■ **Brief**
In the stretch from the line containing "Given: Click the Windows Blogs header link" through the end of the lines, replace "header" with "banner" and give only that stretch back with everything else unchanged. Leave the pictures out of the answer.

*** Extracted entries

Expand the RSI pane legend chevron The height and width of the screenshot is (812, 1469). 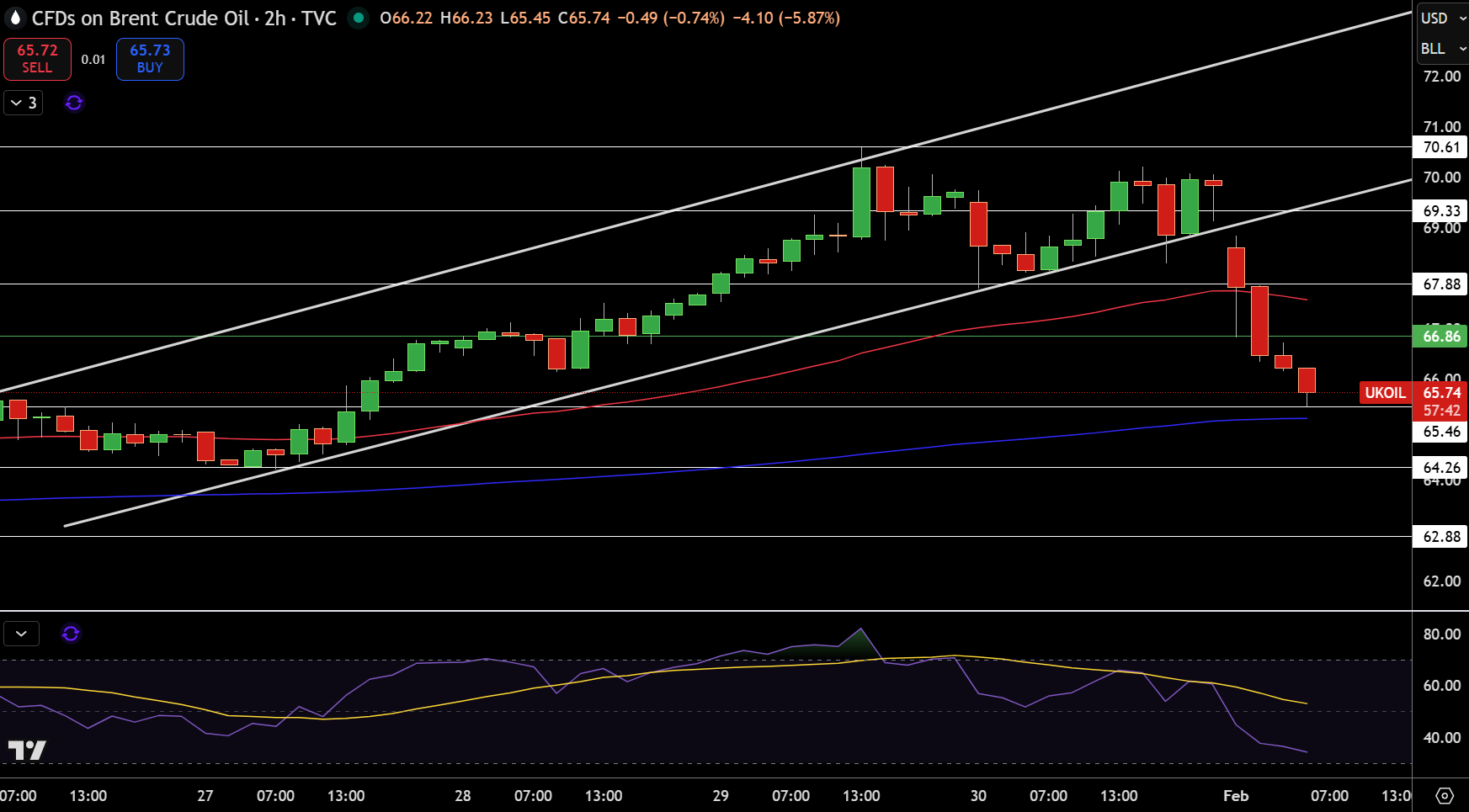point(22,634)
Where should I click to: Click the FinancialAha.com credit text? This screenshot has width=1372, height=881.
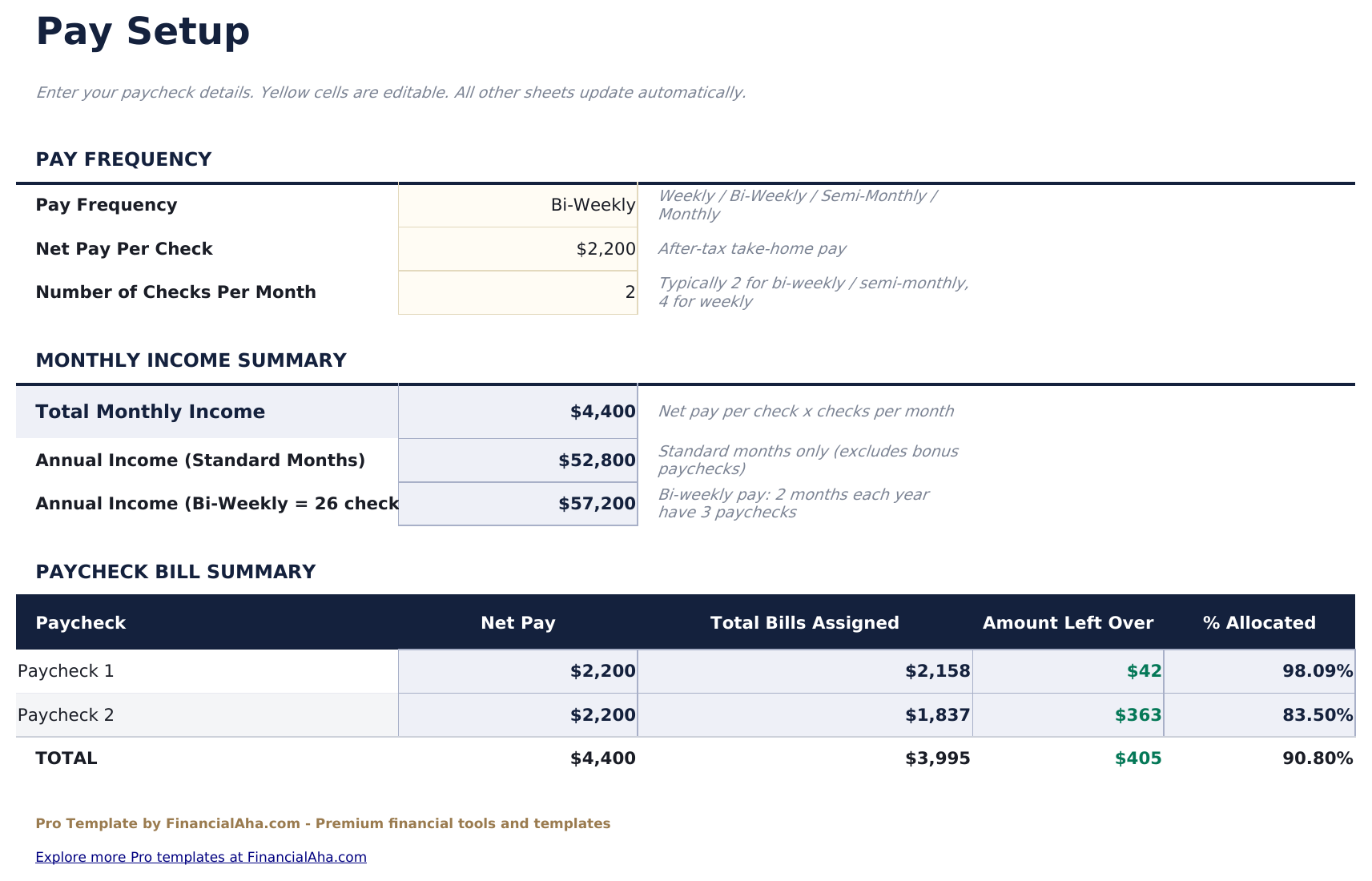[x=323, y=823]
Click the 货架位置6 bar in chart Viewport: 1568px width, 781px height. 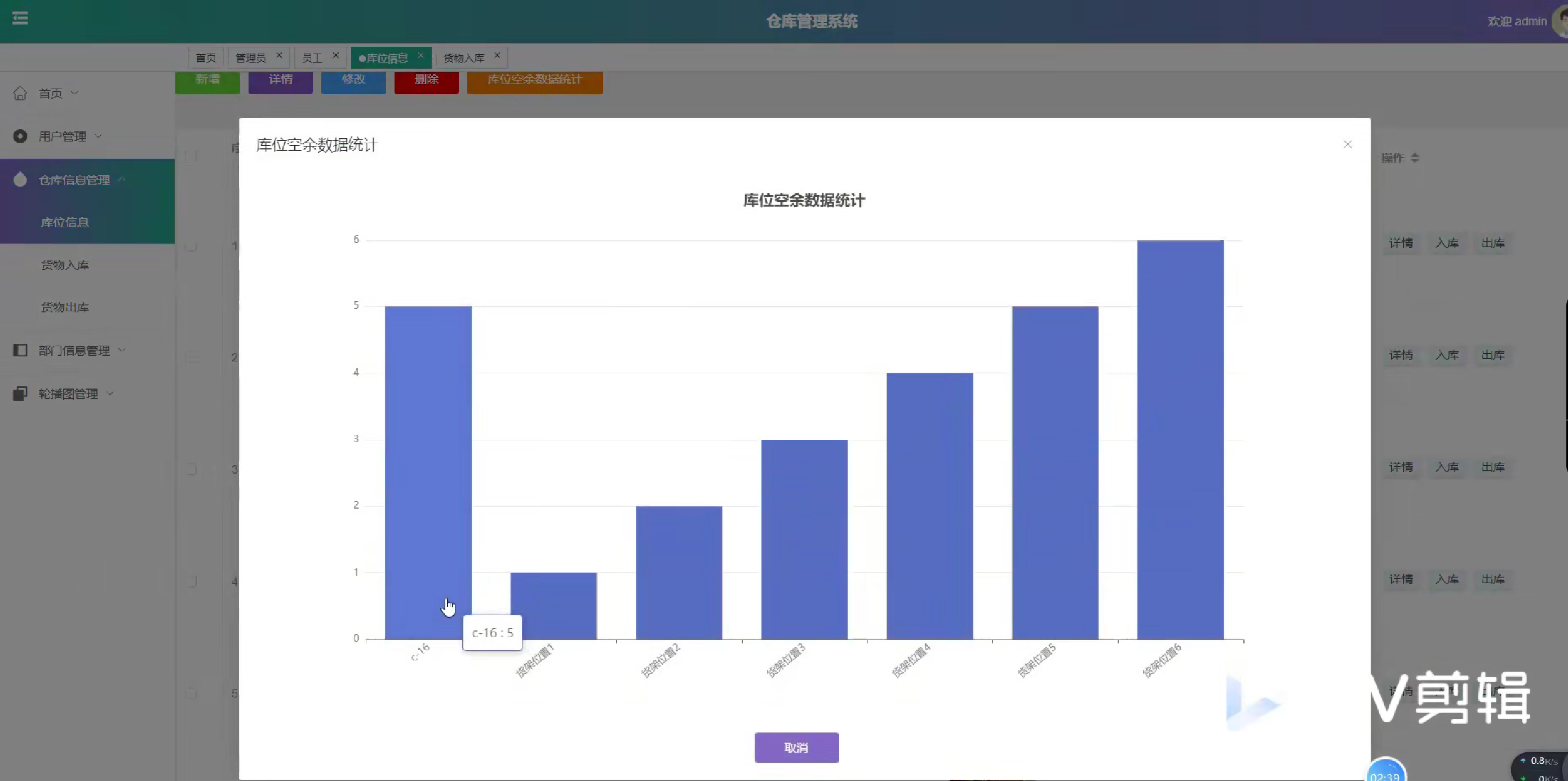tap(1180, 439)
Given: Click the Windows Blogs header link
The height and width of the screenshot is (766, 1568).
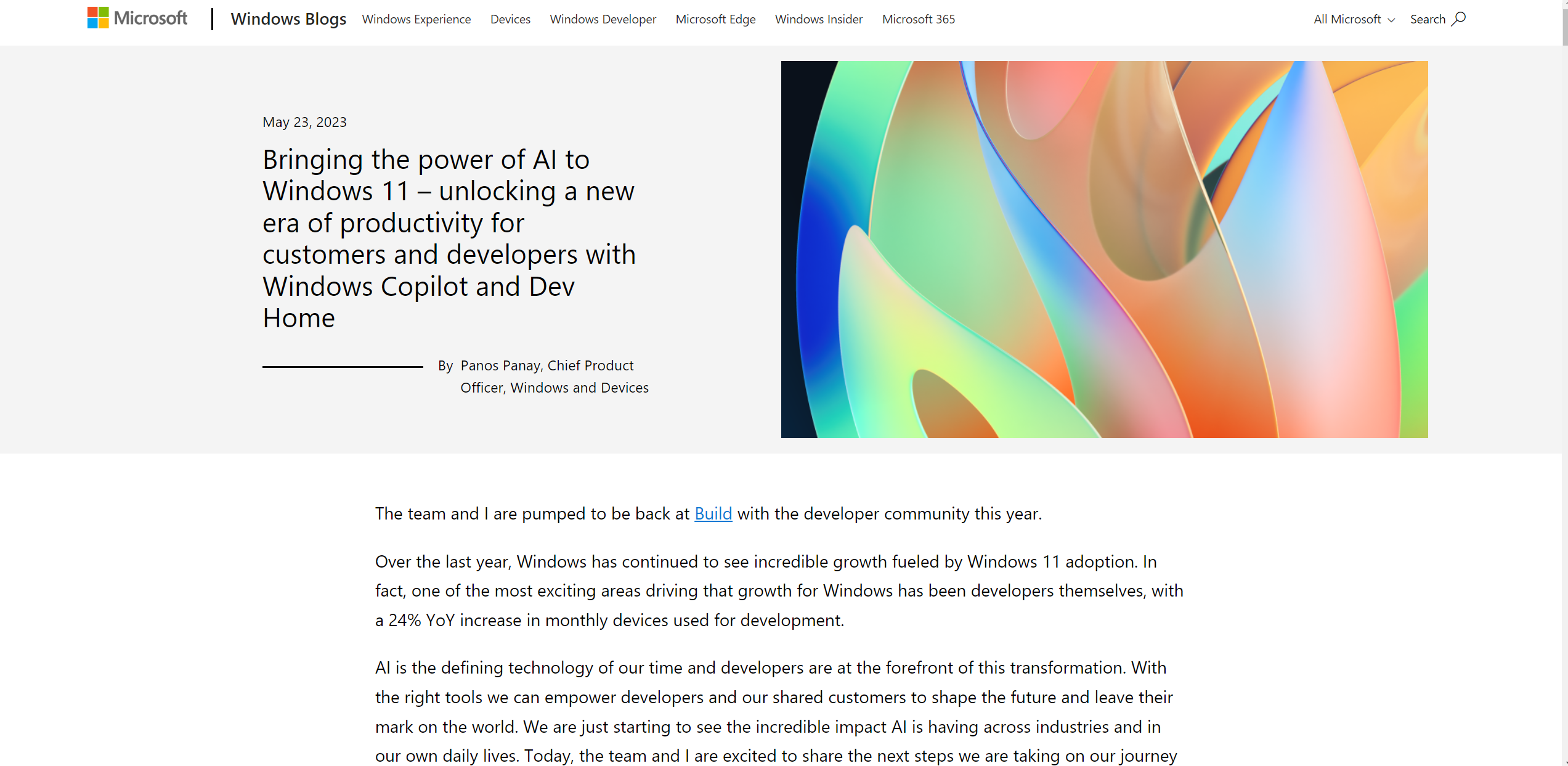Looking at the screenshot, I should click(x=289, y=18).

******

■ **Reply**
Given: Click the Windows Blogs banner link
The height and width of the screenshot is (766, 1568).
Looking at the screenshot, I should click(x=289, y=18).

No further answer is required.